Другого стана противника разведка не нашла, зато отыскала большой город-зимовье, где сумела укрыться часть уцелевших после разгрома ирхонов. Другая часть беглецов попыталась уйти на левый берег Славутича, да почти все провалились под лед.
Любо-дорого было теперь князю объезжать стан войска, расположившегося прямо в юртах противника. Одна победа, одна ночь с долгими хвастливыми рассказами о своем удальстве, и из ополченческой рыхлой массы к утру родилось вполне бодрое бойницкое воинство.
— Хэ-хэй! — то там, то здесь приветствовали своего главного военачальника новоявленные бойники.
— Почему ты спал в санях, а не в юрте, как все? — упрекнул его у своего войлочного шалаша Эктей.
— Боялся в темноте выбрать не ту юрту, что следует князю, — отшучивался Дарник.
6
Город-зимовье ирхонов Балахна располагался на высоком берегу одноименной речки, правого притока Славутича. С двух сторон его ограждали два оврага, один глубокий и узкий, другой такой же глубокий, но широкий. И лишь с четвертой стороны был прорыт ров, соединяющий оба эти оврага, через него в город вели два хлипких дощатых мостика. Овраги и берег реки были столь круты и непреодолимы, что вдоль них имелась лишь саженная изгородь из жердей, главным образом для того, чтобы не позволять свалиться с крутизны малым детям. И только там, где был ров, стояла настоящая бревенчатая стена с башнями и воротами.
Объехав по льду и снегу вокруг города, Рыбья Кровь удовлетворенно усмехнулся, как брать эту казалось бы неприступную крепость, ему было совершенно очевидно. В тот же день на противоположной стороне узкого оврага «пастухи» по его указке стали возводить ледяную гряду: нагребали гору снега и обливали водой, потом еще гору и так далее.
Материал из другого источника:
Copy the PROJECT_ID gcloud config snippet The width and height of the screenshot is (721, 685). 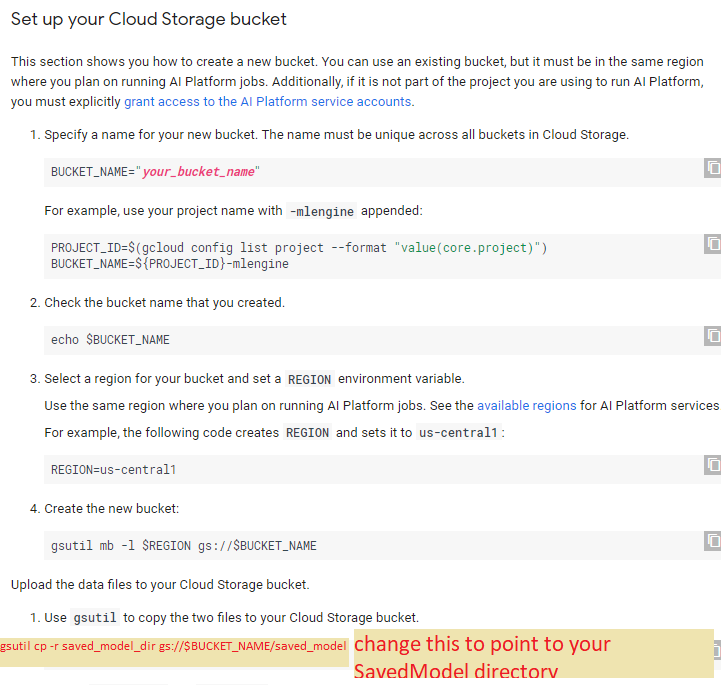pyautogui.click(x=712, y=244)
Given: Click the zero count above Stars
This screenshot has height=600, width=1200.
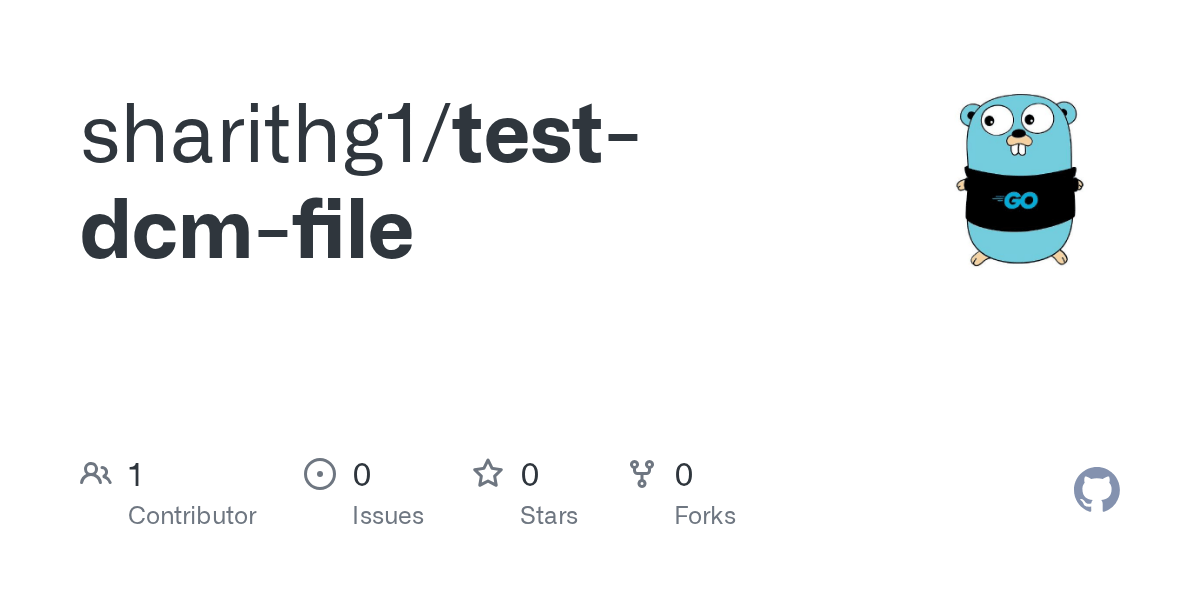Looking at the screenshot, I should tap(530, 474).
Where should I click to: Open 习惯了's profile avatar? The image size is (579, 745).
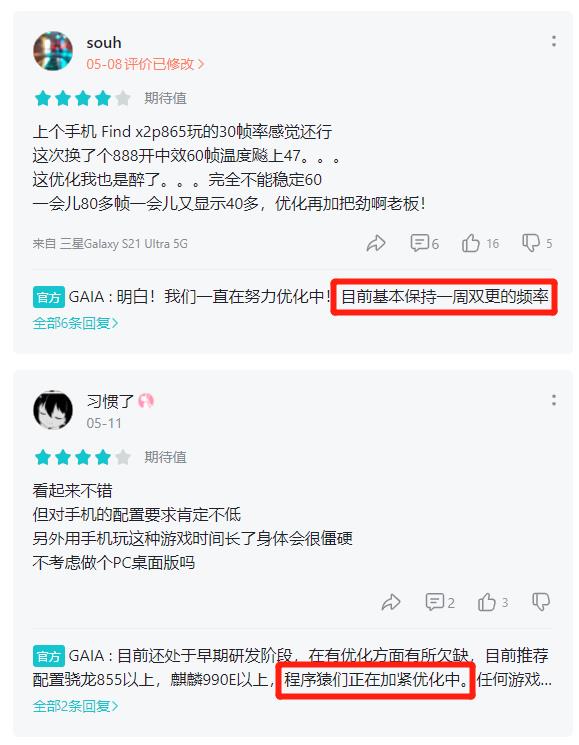(53, 410)
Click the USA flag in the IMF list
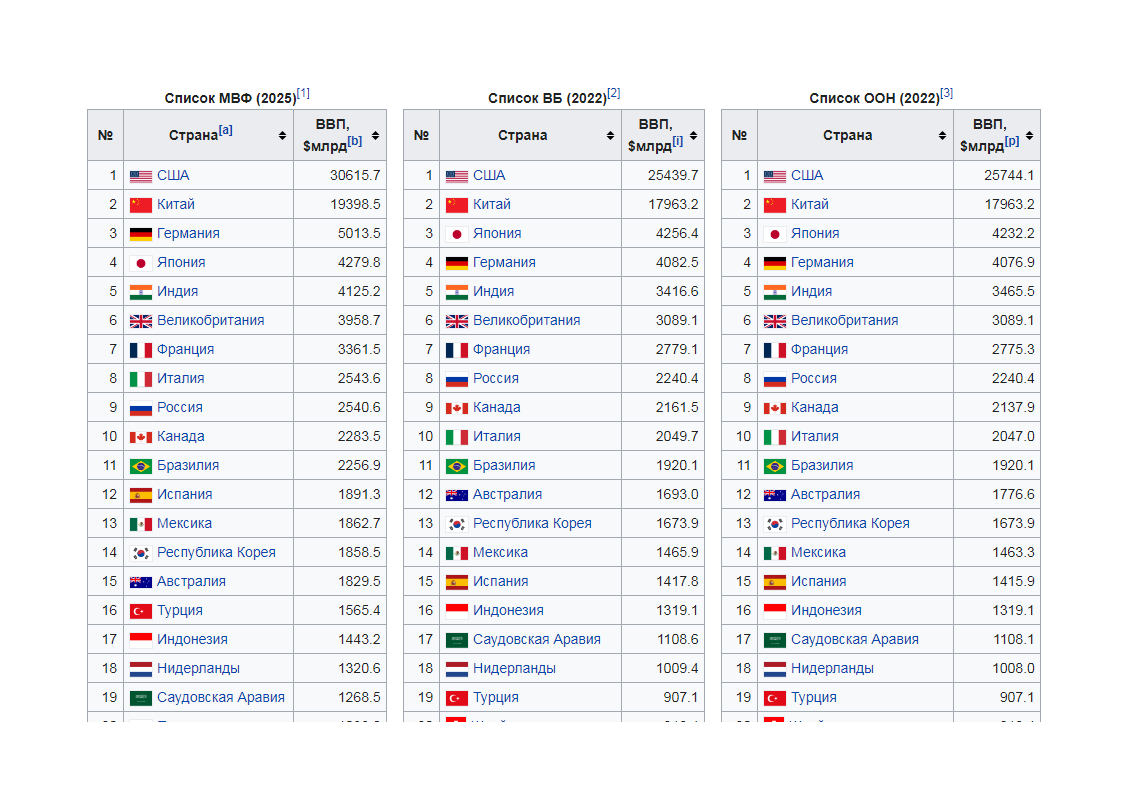Image resolution: width=1122 pixels, height=793 pixels. [x=141, y=176]
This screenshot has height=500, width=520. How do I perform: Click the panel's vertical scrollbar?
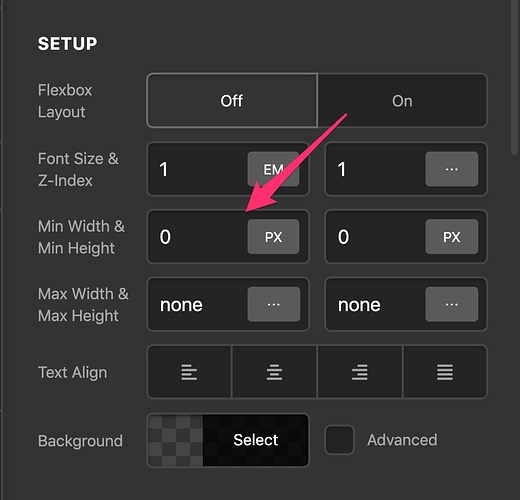[x=515, y=77]
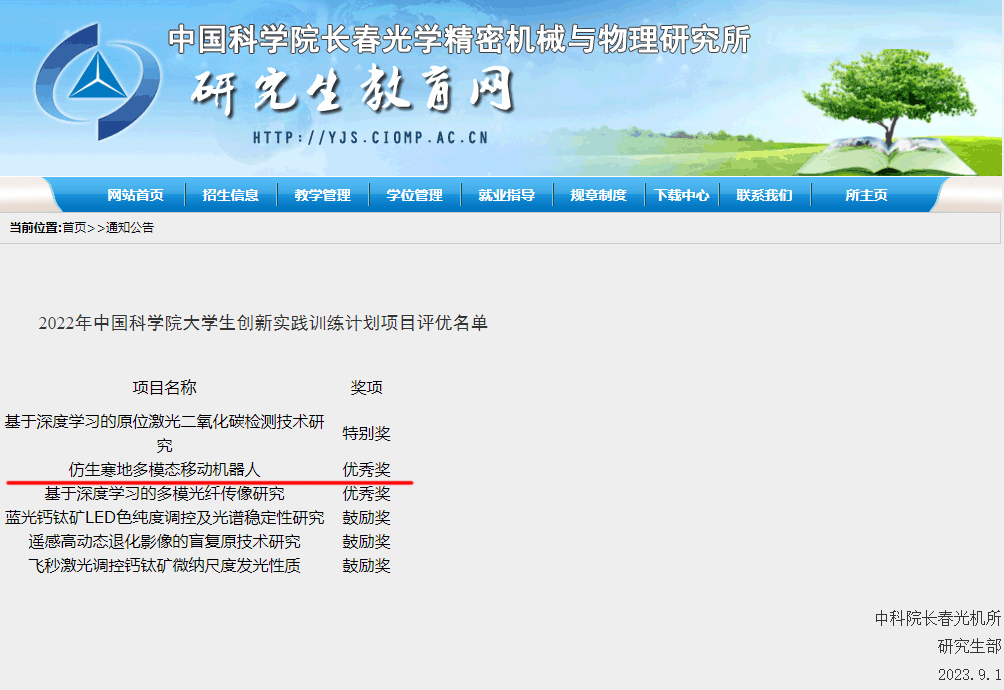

Через два дня выросла гряда длинной в пятьдесят саженей и высотой в три. На нее втащили сорок саней с камнеметами, и стало ясно, что городу спасения нет, — все его постройки находились в пределах досягаемости камнеметов, и можно было их расстреливать сверху вниз, почти не подвергаясь ответному обстрелу из луков. Камней же любых размеров было предостаточно как в оврагах, так и на речном берегу.
Однако, уже готовясь взмахнуть клевцом, чтобы стереть в порошок сотни домов и хлевов, Дарник вдруг передумал и послал в город переговорщиков договориться о его сдаче. Там сначала сильно заартачились, не представляя всей угрожающей им опасности, мол, дальними выстрелами крепостей еще никто не брал. Однако три залпа сорока метательных машин в несколько минут снесли крыши полсотни построек, что быстро вразумило упрямцев. Князь даже согласился вернуть ирхонам сто юрт из их ранее захваченного стана — не ночевать же людям вообще зимой в чистом поле без крыши над головой.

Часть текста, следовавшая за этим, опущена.